Restate the records in full, keeping every word as it is.
[Information shown Boundary: Start]
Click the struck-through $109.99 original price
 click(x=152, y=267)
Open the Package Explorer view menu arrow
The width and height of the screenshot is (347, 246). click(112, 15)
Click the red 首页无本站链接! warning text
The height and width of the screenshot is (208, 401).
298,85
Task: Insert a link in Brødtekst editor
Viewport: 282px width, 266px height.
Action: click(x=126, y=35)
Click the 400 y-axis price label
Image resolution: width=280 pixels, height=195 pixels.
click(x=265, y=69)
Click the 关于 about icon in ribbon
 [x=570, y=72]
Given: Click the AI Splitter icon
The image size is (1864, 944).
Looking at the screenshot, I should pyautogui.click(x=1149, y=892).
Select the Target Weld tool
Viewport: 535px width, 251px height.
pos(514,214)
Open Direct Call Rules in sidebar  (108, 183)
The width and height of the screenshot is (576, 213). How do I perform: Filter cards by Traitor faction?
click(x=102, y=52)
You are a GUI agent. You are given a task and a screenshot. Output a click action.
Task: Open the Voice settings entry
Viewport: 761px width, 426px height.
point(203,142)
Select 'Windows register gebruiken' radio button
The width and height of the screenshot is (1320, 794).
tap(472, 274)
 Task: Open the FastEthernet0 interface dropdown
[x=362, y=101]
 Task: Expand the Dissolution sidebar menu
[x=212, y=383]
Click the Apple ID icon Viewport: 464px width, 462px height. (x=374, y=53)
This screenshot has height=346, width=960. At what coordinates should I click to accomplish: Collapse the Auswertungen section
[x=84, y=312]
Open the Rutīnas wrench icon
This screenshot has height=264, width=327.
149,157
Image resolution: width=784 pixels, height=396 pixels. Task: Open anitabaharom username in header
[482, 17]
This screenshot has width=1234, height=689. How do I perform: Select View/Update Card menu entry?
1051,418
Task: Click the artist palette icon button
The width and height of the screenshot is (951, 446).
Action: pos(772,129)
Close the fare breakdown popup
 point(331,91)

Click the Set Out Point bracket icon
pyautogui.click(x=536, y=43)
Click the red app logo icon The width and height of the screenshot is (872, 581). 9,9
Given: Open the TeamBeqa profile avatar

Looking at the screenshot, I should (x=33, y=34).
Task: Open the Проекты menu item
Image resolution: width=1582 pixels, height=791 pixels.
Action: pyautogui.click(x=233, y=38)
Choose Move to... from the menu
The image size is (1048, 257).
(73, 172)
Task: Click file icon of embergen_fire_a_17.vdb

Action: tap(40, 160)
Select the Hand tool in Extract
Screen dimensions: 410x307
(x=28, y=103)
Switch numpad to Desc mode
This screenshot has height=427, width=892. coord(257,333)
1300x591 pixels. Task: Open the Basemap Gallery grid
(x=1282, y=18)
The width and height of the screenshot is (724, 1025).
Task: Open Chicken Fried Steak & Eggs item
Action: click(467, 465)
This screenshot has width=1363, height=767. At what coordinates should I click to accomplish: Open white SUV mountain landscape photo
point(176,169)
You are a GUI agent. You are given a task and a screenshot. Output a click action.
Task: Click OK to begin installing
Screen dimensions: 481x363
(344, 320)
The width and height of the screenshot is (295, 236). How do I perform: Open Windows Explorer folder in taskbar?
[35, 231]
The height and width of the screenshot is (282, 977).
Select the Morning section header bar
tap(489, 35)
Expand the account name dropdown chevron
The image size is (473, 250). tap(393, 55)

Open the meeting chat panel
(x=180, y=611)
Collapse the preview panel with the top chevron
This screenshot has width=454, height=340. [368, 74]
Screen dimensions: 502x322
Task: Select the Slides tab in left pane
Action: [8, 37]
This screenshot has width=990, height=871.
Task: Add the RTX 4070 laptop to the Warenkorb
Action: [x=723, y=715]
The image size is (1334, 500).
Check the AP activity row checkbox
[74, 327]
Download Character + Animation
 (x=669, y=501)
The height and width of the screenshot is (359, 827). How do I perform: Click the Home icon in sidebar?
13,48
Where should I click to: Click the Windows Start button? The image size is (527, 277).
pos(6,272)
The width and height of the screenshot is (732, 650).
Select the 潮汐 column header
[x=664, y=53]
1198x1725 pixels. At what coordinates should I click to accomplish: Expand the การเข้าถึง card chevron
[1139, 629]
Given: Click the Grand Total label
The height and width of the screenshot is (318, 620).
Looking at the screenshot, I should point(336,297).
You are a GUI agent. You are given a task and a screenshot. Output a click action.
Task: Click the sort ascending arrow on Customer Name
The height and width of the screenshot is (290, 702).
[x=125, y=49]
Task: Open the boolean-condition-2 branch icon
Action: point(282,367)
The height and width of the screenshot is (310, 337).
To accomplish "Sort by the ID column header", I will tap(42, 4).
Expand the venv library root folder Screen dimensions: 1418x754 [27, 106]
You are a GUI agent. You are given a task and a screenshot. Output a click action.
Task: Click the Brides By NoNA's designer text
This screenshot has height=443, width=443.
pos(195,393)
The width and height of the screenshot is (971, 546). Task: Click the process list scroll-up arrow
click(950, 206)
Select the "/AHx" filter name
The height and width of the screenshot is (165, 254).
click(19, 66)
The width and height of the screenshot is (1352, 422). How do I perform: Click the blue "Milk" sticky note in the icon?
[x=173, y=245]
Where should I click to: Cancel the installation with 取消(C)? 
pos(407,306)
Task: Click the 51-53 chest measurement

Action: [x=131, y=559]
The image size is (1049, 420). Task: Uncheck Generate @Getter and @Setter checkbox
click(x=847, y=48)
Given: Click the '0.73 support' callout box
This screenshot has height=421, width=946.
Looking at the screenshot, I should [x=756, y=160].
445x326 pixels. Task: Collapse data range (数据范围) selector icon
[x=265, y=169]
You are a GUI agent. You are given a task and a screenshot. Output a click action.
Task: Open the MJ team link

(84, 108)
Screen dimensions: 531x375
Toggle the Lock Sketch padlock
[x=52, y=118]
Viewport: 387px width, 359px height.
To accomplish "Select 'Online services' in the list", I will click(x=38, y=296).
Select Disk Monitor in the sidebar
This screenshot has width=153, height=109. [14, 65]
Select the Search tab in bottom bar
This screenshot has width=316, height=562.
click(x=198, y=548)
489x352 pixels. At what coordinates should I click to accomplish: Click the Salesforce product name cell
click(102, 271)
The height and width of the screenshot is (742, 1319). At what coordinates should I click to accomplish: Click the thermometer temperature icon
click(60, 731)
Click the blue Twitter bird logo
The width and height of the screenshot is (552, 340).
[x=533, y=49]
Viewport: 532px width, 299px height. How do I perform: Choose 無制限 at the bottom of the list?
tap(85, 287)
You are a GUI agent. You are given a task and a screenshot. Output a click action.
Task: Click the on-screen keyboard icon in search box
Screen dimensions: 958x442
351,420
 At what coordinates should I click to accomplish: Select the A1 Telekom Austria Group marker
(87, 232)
[Information shown Boundary: End]
__Solution to the exercise__.
Click the struck-through $109.99 original price
 click(x=152, y=267)
Open the Package Explorer view menu arrow
The width and height of the screenshot is (347, 246). click(112, 15)
Click the red 首页无本站链接! warning text
The height and width of the screenshot is (208, 401).
298,85
Task: Insert a link in Brødtekst editor
Viewport: 282px width, 266px height.
Action: click(x=126, y=35)
Click the 400 y-axis price label
Image resolution: width=280 pixels, height=195 pixels.
click(x=265, y=69)
Click the 关于 about icon in ribbon
 [x=570, y=72]
Given: Click the AI Splitter icon
The image size is (1864, 944).
Looking at the screenshot, I should pyautogui.click(x=1149, y=892).
Select the Target Weld tool
Viewport: 535px width, 251px height.
pos(514,214)
Open Direct Call Rules in sidebar  (108, 183)
The width and height of the screenshot is (576, 213). How do I perform: Filter cards by Traitor faction?
click(x=102, y=52)
You are a GUI agent. You are given a task and a screenshot. Output a click action.
Task: Open the Voice settings entry
Viewport: 761px width, 426px height.
point(203,142)
Select 'Windows register gebruiken' radio button
The width and height of the screenshot is (1320, 794).
tap(472, 274)
 Task: Open the FastEthernet0 interface dropdown
[x=362, y=101]
 Task: Expand the Dissolution sidebar menu
[x=212, y=383]
Click the Apple ID icon Viewport: 464px width, 462px height. (x=374, y=53)
This screenshot has height=346, width=960. At what coordinates should I click to accomplish: Collapse the Auswertungen section
[x=84, y=312]
Open the Rutīnas wrench icon
This screenshot has height=264, width=327.
149,157
Image resolution: width=784 pixels, height=396 pixels. Task: Open anitabaharom username in header
[482, 17]
This screenshot has width=1234, height=689. How do I perform: Select View/Update Card menu entry?
1051,418
Task: Click the artist palette icon button
The width and height of the screenshot is (951, 446).
Action: pos(772,129)
Close the fare breakdown popup
 point(331,91)

Click the Set Out Point bracket icon
pyautogui.click(x=536, y=43)
Click the red app logo icon The width and height of the screenshot is (872, 581). 9,9
Given: Open the TeamBeqa profile avatar

Looking at the screenshot, I should (x=33, y=34).
Task: Open the Проекты menu item
Image resolution: width=1582 pixels, height=791 pixels.
Action: pyautogui.click(x=233, y=38)
Choose Move to... from the menu
The image size is (1048, 257).
(73, 172)
Task: Click file icon of embergen_fire_a_17.vdb

Action: tap(40, 160)
Select the Hand tool in Extract
Screen dimensions: 410x307
(x=28, y=103)
Switch numpad to Desc mode
This screenshot has height=427, width=892. coord(257,333)
1300x591 pixels. Task: Open the Basemap Gallery grid
(x=1282, y=18)
The width and height of the screenshot is (724, 1025).
Task: Open Chicken Fried Steak & Eggs item
Action: click(467, 465)
This screenshot has width=1363, height=767. At what coordinates should I click to accomplish: Open white SUV mountain landscape photo
point(176,169)
You are a GUI agent. You are given a task and a screenshot. Output a click action.
Task: Click OK to begin installing
Screen dimensions: 481x363
(344, 320)
The width and height of the screenshot is (295, 236). How do I perform: Open Windows Explorer folder in taskbar?
[35, 231]
The height and width of the screenshot is (282, 977).
Select the Morning section header bar
tap(489, 35)
Expand the account name dropdown chevron
The image size is (473, 250). tap(393, 55)

Open the meeting chat panel
(x=180, y=611)
Collapse the preview panel with the top chevron
This screenshot has width=454, height=340. [368, 74]
Screen dimensions: 502x322
Task: Select the Slides tab in left pane
Action: [8, 37]
This screenshot has width=990, height=871.
Task: Add the RTX 4070 laptop to the Warenkorb
Action: [x=723, y=715]
The image size is (1334, 500).
Check the AP activity row checkbox
[74, 327]
Download Character + Animation
 (x=669, y=501)
The height and width of the screenshot is (359, 827). How do I perform: Click the Home icon in sidebar?
13,48
Where should I click to: Click the Windows Start button? The image size is (527, 277).
pos(6,272)
The width and height of the screenshot is (732, 650).
Select the 潮汐 column header
[x=664, y=53]
1198x1725 pixels. At what coordinates should I click to accomplish: Expand the การเข้าถึง card chevron
[1139, 629]
Given: Click the Grand Total label
The height and width of the screenshot is (318, 620).
Looking at the screenshot, I should point(336,297).
You are a GUI agent. You are given a task and a screenshot. Output a click action.
Task: Click the sort ascending arrow on Customer Name
The height and width of the screenshot is (290, 702).
[x=125, y=49]
Task: Open the boolean-condition-2 branch icon
Action: point(282,367)
The height and width of the screenshot is (310, 337).
To accomplish "Sort by the ID column header", I will tap(42, 4).
Expand the venv library root folder Screen dimensions: 1418x754 [27, 106]
You are a GUI agent. You are given a task and a screenshot. Output a click action.
Task: Click the Brides By NoNA's designer text
This screenshot has height=443, width=443.
pos(195,393)
The width and height of the screenshot is (971, 546). Task: Click the process list scroll-up arrow
click(950, 206)
Select the "/AHx" filter name
The height and width of the screenshot is (165, 254).
click(19, 66)
The width and height of the screenshot is (1352, 422). How do I perform: Click the blue "Milk" sticky note in the icon?
[x=173, y=245]
Where should I click to: Cancel the installation with 取消(C)? 
pos(407,306)
Task: Click the 51-53 chest measurement

Action: [x=131, y=559]
The image size is (1049, 420). Task: Uncheck Generate @Getter and @Setter checkbox
click(x=847, y=48)
Given: Click the '0.73 support' callout box
This screenshot has height=421, width=946.
Looking at the screenshot, I should [x=756, y=160].
445x326 pixels. Task: Collapse data range (数据范围) selector icon
[x=265, y=169]
You are a GUI agent. You are given a task and a screenshot. Output a click action.
Task: Open the MJ team link

(84, 108)
Screen dimensions: 531x375
Toggle the Lock Sketch padlock
[x=52, y=118]
Viewport: 387px width, 359px height.
To accomplish "Select 'Online services' in the list", I will click(x=38, y=296).
Select Disk Monitor in the sidebar
This screenshot has width=153, height=109. [14, 65]
Select the Search tab in bottom bar
This screenshot has width=316, height=562.
click(x=198, y=548)
489x352 pixels. At what coordinates should I click to accomplish: Click the Salesforce product name cell
click(102, 271)
The height and width of the screenshot is (742, 1319). At what coordinates should I click to accomplish: Click the thermometer temperature icon
click(60, 731)
Click the blue Twitter bird logo
The width and height of the screenshot is (552, 340).
[x=533, y=49]
Viewport: 532px width, 299px height. How do I perform: Choose 無制限 at the bottom of the list?
tap(85, 287)
You are a GUI agent. You are given a task and a screenshot. Output a click action.
Task: Click the on-screen keyboard icon in search box
Screen dimensions: 958x442
351,420
 At what coordinates should I click to accomplish: Select the A1 Telekom Austria Group marker
(87, 232)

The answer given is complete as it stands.